## 작업 지시
목록의 처음부터 "Looking at the screenshot, I should [x=589, y=110]."가 들어 있는 줄까지, 양 끝 줄을 포함하고 빈 줄은 빼서 마크다운 표로 출력하세요. 표의 열은 '번호'와 '내용' 두 개로 하고, '번호'에는 행 번호를, '내용'에는 해당 줄을 넣으세요.

========================

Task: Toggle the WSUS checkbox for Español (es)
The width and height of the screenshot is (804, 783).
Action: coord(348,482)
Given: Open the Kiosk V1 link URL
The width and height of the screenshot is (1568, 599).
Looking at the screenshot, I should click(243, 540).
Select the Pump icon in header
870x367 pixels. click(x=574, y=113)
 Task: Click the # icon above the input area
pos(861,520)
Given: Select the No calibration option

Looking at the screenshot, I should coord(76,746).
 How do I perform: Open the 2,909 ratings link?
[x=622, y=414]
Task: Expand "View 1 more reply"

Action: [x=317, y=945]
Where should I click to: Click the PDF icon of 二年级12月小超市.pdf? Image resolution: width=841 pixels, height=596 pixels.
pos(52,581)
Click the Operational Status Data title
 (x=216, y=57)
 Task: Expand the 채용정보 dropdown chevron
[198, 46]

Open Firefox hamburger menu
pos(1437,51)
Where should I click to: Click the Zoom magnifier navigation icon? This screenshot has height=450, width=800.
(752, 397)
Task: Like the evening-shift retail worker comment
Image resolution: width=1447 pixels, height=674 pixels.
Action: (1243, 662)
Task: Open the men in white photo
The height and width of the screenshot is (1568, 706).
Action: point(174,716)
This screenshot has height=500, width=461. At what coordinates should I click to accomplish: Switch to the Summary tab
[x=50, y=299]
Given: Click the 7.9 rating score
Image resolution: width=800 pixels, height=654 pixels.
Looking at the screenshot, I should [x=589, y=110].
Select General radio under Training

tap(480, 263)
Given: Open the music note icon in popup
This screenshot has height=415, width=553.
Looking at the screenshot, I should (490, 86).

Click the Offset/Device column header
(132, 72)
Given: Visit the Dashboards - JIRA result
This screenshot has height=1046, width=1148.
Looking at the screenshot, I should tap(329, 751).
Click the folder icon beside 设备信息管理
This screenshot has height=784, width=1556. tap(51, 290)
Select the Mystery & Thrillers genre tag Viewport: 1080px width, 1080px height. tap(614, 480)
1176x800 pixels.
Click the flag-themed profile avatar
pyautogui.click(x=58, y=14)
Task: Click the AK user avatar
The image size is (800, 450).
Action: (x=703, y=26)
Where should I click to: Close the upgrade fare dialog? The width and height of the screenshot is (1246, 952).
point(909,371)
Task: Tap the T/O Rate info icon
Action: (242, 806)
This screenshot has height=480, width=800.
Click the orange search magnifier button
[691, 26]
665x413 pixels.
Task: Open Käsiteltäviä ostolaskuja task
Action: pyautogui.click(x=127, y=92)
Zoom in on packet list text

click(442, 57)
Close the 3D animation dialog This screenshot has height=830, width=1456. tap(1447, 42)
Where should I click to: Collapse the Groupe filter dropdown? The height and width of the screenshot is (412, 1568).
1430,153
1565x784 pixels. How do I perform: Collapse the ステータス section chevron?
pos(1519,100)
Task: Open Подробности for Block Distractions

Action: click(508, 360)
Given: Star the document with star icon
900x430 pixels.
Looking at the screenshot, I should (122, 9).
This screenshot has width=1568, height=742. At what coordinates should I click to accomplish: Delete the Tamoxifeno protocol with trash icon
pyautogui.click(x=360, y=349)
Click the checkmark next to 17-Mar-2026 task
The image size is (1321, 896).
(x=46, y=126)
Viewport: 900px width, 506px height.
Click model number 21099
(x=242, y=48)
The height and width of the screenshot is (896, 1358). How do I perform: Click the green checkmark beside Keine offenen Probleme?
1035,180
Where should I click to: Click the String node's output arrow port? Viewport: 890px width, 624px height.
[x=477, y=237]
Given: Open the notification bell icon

========================

## 아래 답변
| 번호 | 내용 |
|---|---|
| 1 | Task: Toggle the WSUS checkbox for Español (es) |
| 2 | The width and height of the screenshot is (804, 783). |
| 3 | Action: coord(348,482) |
| 4 | Given: Open the Kiosk V1 link URL |
| 5 | The width and height of the screenshot is (1568, 599). |
| 6 | Looking at the screenshot, I should click(243, 540). |
| 7 | Select the Pump icon in header |
| 8 | 870x367 pixels. click(x=574, y=113) |
| 9 |  Task: Click the # icon above the input area |
| 10 | pos(861,520) |
| 11 | Given: Select the No calibration option |
| 12 | Looking at the screenshot, I should coord(76,746). |
| 13 |  How do I perform: Open the 2,909 ratings link? |
| 14 | [x=622, y=414] |
| 15 | Task: Expand "View 1 more reply" |
| 16 | Action: [x=317, y=945] |
| 17 | Where should I click to: Click the PDF icon of 二年级12月小超市.pdf? Image resolution: width=841 pixels, height=596 pixels. |
| 18 | pos(52,581) |
| 19 | Click the Operational Status Data title |
| 20 |  (x=216, y=57) |
| 21 |  Task: Expand the 채용정보 dropdown chevron |
| 22 | [198, 46] |
| 23 | Open Firefox hamburger menu |
| 24 | pos(1437,51) |
| 25 | Where should I click to: Click the Zoom magnifier navigation icon? This screenshot has height=450, width=800. |
| 26 | (752, 397) |
| 27 | Task: Like the evening-shift retail worker comment |
| 28 | Image resolution: width=1447 pixels, height=674 pixels. |
| 29 | Action: (1243, 662) |
| 30 | Task: Open the men in white photo |
| 31 | The height and width of the screenshot is (1568, 706). |
| 32 | Action: point(174,716) |
| 33 | This screenshot has height=500, width=461. At what coordinates should I click to accomplish: Switch to the Summary tab |
| 34 | [x=50, y=299] |
| 35 | Given: Click the 7.9 rating score |
| 36 | Image resolution: width=800 pixels, height=654 pixels. |
| 37 | Looking at the screenshot, I should [x=589, y=110]. |